I have recently been doing quite a bit of work in the European Community and more particularly in the UK. One of the things that I’ve found interesting is that many of our European brethren are not familiar with the term “C-suite executive“. As the yank from the colonies, I’ve found myself attempting to rationally explain the phenomenon of “Title Proliferation” (which is comprised of “Title Escalation” and “Title Inflation”) that we’ve experienced in the US over the last several years.  After a few explanations and a little reflection, I thought this topic worthy of today’s blog post (or blog venting session as the case may be).

It wasn’t that long ago that we only had a handful of C-suite positions: Chairman of the Board, Chief Executive Officer, Chief Operating Officer, and Chief Financial Officer…Oh, what a wonderful era when Corporate America was a simple place where a president was a president and not a division manager posing as a president.

All kidding aside, in this author’s humble opinion there are legitimate needs as well as corresponding uses and benefits for certain titles when applied appropriately for true corporate benefit. That being said, I’m never thrilled to be called on by someone who introduces themself as something more than the reality of who they really are…Clever marketing is one thing, but gross embellishment is quite another.

Let’s see if we can’t make sense out of this debacle by first defining the difference between title escalation and title inflation. Title escalation is the creation of a new position which in turn truly requires the creation of a new corresponding title. Title inflation on the other hand is bestowing a grandiose title upon someone who is either underqualified or otherwise not legitimately deserving of the title. I believe the phenomenon of title inflation in the US to have been started in the banking industry…I woke up one day and suddenly found that anyone who was not a teller was a Vice President of something or other Let’s examine a representative list of just some of the current C-suite titles (excluding the ones mentioned above):

  • Chief Strategy Officer
  • Chief Scientific Officer
  • Chief Information Officer
  • Chief Technology Officer
  • Chief Investment Officer
  • Chief Innovation Officer
  • Chief Talent Officer
  • Chief Marketing Officer
  • Chief Knowledge Officer
  • Chief Compliance Officer

I’m sure that by the time this article gets posted there may be a few other titles that need to be added to the list. All puns aside, there have been times when I found myself completely in awe of the talent, experience, and intelligence possessed by individuals that have held the aforementioned titles. In other circumstances, I have been totally embarrassed for corporations that have allowed their entities to be represented by such extreme examples of form over substance.

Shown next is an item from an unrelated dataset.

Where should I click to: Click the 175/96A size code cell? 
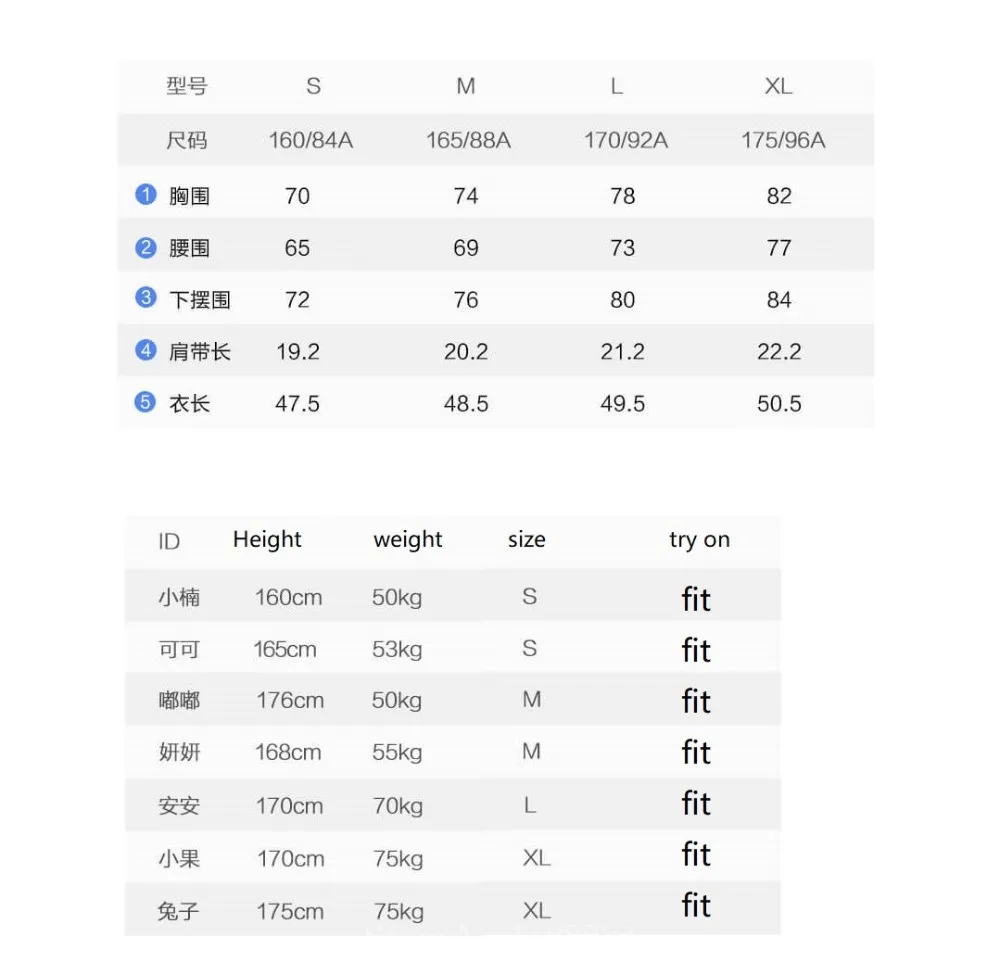[x=783, y=140]
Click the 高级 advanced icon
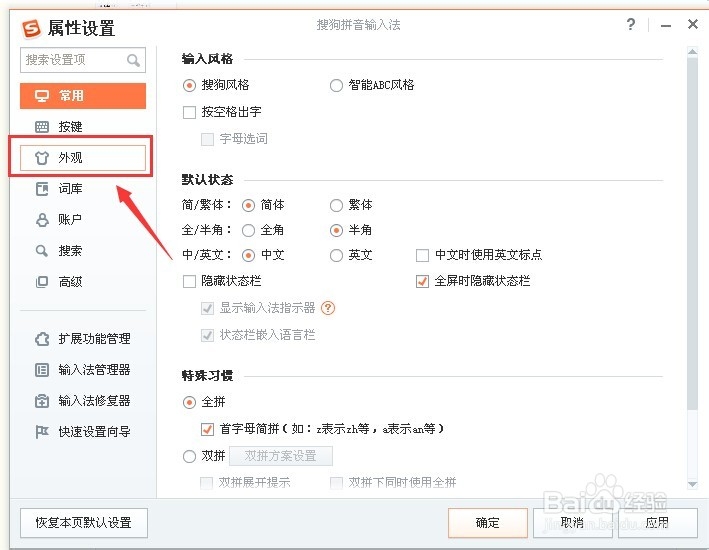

So where did all these titles come from? If I’m candid, I can’t say for sure, so what follows is my best attempt at reconstructing American title history and therefore should not be taken as fact. As I noted earlier, I believe that banks induced the inflationary period that has so tightly gripped Corporate America with regard to titles only to have insurance companies and other financial services firms follow suit. In America, as goes Wall Street, so goeth the rest of Corporate America. Yes the herd mentality is still alive and well

Title Escalation on the other hand (at least were used appropriately) simply evolved over time to keep pace with corporate growth and maturation. By way of example, when corporate finance became so fractionalized by complexity and specialization, it was necessary to draw a distinction between investment and finance, and thus the duties, roles, and responsibilities were divided between the Chief Financial Officer and the new role of Chief Investment Officer. The same holds true for advancements in all practice areas and disciplines As technology became more advanced, staff and budgets grew as did corporate dependencies a various platforms, environments, and toolsets, and thus the need for more senior leadership positions such as Chief Information Officers and Chief Technology Officers. When marketing evolved beyond buying media in print, TV, and radio mediums to managing multiple brands across multiple mediums on a global basis the Chief Marketing Officer was born and the list goes on

When all is said and done, I believe necessary and appropriate title escalation by design is a valuable and needed evolutionary phenomenon that constantly pushes the envelope of innovation and is good for business. It is the unnecessary, illogical, and harmful aspects of title inflation that I take exception to.